NASA will provide several instruments for the project including a Heavy Ion Sensor, used to measure solar winds, and a launch vehicle, an Atlas V411 rocket, which will be used to defeat gravity for long enough to get the Orbiter into space.
Perhaps NASA’s most interesting contribution, is the wide-field heliospheric imager. The technology is an imaging system capable of measuring solar activity, and can detect coronal mass ejection (CME), the phenomenon where the sun releases huge magnetic fields into the solar system.
The heliosphere is the scientific term for the area of space in which the solar winds have an influence, and it encompasses the entire solar system. NASA aims to get a closer understanding of the origin of the solar winds, as well as deeper knowledge of the workings of solar activity such as CME, by observing the sun up-close.
Using similar technology, NASA was recently able to announce a near-miss for earth in 2012. They showed evidence of an off-the-chart solar storm which was a mere 9 days away from colliding with our orbit. If the earth had received a direct blow, the solar storm could have caused immense damage to satellites and power systems, as well as gifting a rare widespread display of the aurora borealis.
There is still a lot for scientists to understand about the dynamics of solar activity. NASA belief they can facilitate progress with their plan to launch the Solar Orbiter. By being close enough to the sun, they say they will be able to take accurate measurements of solar winds, fields, waves, and energetic particles. These measurements are expected to be more relevant than those taken from satellites closer to earth, because they have not had their properties altered by transportation, or any other process.

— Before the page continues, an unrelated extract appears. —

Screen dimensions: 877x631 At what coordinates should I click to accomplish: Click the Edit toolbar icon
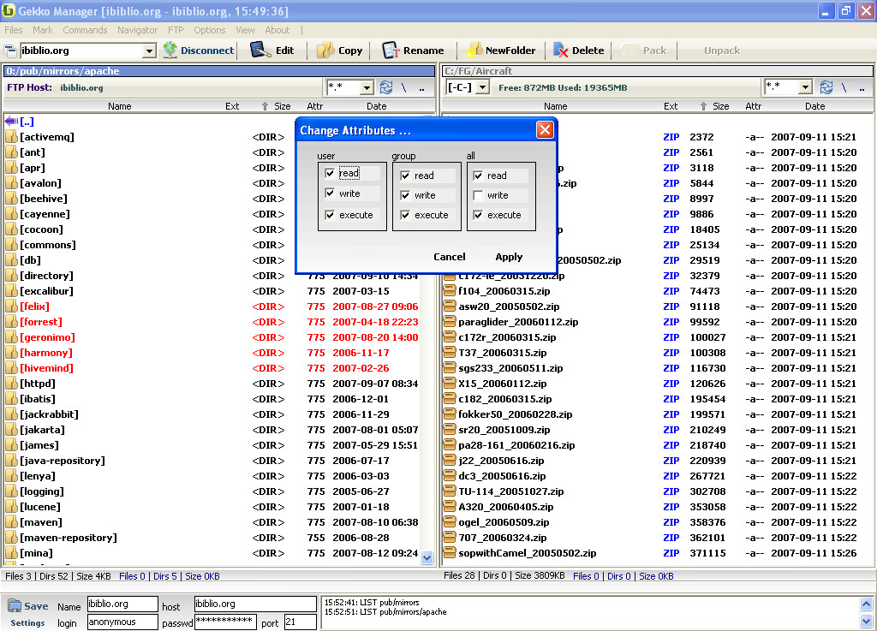pyautogui.click(x=260, y=51)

The collaborator’s on the project, European Space Agency, are to provide the spacecraft, which will be built by Astrium, UK.
United Launch Services LLC, have been contracted to launch the Solar Orbiter into space from the Kennedy Space Centre, and the current expected date for the launch is June 2017. The $172.7 million contract is paid to the LLC for them to process the spacecraft, handle it’s payload, take care of it’s launch, and to monitor and track the flight.
NASA says that once launched the Solar Orbiter will aim to make an elliptical orbit around the sun, getting as close as 0.28AU, and will remain in an in-elliptic phase close to co-rotating with the sun. Following this phase, the Solar Orbiter will use gravity assist maneuvers from Venus in order to reach higher helioaltitudes.
All of the while the Solar Orbiter will be able to relay tons of information back to the world, using both in-situ and remote-sensing instruments to take measurements of solar activity.
If anyone is feeling a little bit like the solar wind has gone straight over their head, relax. With the Solar Orbiter officially set to make a launch, NASA are soon to be bringing us new knowledge of the workings of the solar system, straight from the source; the sun itself.